Psychologist behind Britain’s terrorist deradicalisation scheme says there is NO guarantee offenders can ever be ‘CURED’ or pose no threat to society
- Christopher Dean said we must be ‘careful’ about saying extremism is ‘cured’
- Mr Dean is the psychologist behind the Healthy Identity Intervention scheme
- He said some offenders who take part regress afterwards due who they mix with
- London Bridge killer attended a deradicalisation programme while on licence
- Lee Rigby’s killer is now reportedly an unofficial mentor in such a programme
Deradicalisation programmes are not guaranteed to ‘cure’ those who undergo them, the psychologist behind the UK’s main such scheme has said.
Christopher Dean said some offenders who take part in his Healthy Identity Intervention scheme regress afterwards due to complex reasons such as who they mix with.
Mr Dean said some offenders he worked with needed 20 or more sessions to show signs of positive change – and there is still no guarantee of success.
Speaking on BBC Radio 4’s Today programme on Thursday, Mr Dean said: ‘I think we have to be very careful about ever saying that somebody no longer presents a risk of committing an offence. I don’t think you can ever be sure.
‘We have to be very careful about saying someone has totally changed or has been cured.’
London Bridge killer Usman Khan attended a deradicalisation programme after being released on licence.
London Bridge killer Usman Khan, left, attended a deradicalisation programme after being released on licence. Last month it was reported that Fusilier Lee Rigby’s killer Michael Adebolajo, right, is part of a deradicalisation programme in the jail where Khan was an inmate
Khan was a convicted terrorist who had been a member of an al Qaida-inspired group that plotted to blow up the London Stock Exchange.
The 28-year-old killed two people and injured three others in a knife rampage before being shot dead by police in November.
He had been released from prison on licence in December 2018, by which time Khan reportedly appeared to be responding to rehabilitation.
And last month it was reported that Fusilier Lee Rigby’s killer Michael Adebolajo is part of a deradicalisation programme in the jail where Khan was an inmate.
Adebolajo, 34, is acting as an unofficial mentor to inmates at HMP Woodhill in Buckinghamshire, from which Khan was released in December last year, according to The Sun on Sunday.
He is serving a life sentence for the horrific murder of Drummer Rigby in 2013.
Adebolajo was reported to have renounced extremism last year and apologised to the soldier’s family, claiming he had been ‘brainwashed’ and ‘misinterpreted the Koran’.

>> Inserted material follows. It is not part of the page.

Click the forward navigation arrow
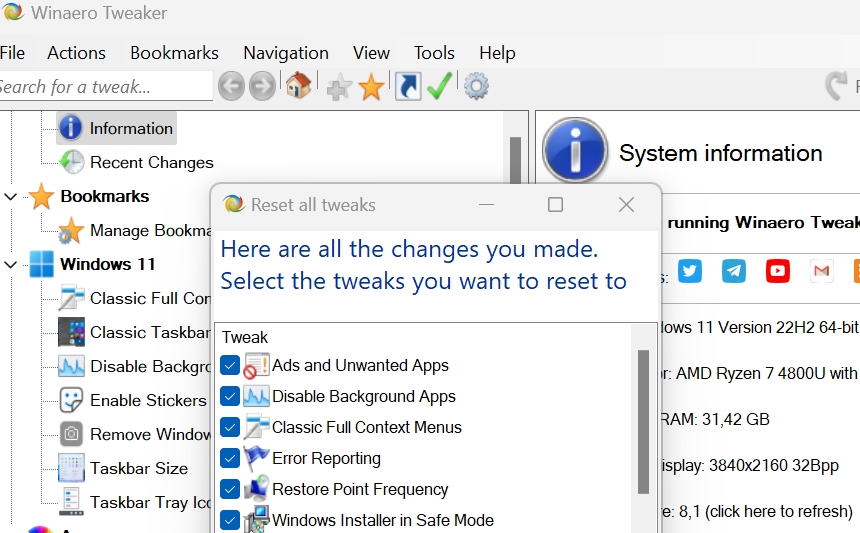 pos(262,87)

Forensic officers at the scene of the terror attack on London Bridge. Khan was a convicted terrorist who had been a member of an al Qaida-inspired group that plotted to blow up the London Stock Exchange
Police on Cannon Street with dogs near the scene of the terror attack on London Bridge
Mr Dean said the two main aims of Healthy Identity Intervention were to make individuals less willing or prepared to commit offences on behalf of a ‘violent extremist group cause or ideology’.
He added: ‘If we can reduce someone’s relationship or identification with a particular group, cause or ideology, that in itself may have an impact on whether they’re willing to offend or not.
‘We see some individuals who may have been part of a group for many years or have been invested or identified with the cause for many years. [Leaving that group] is an incredibly difficult thing to do.’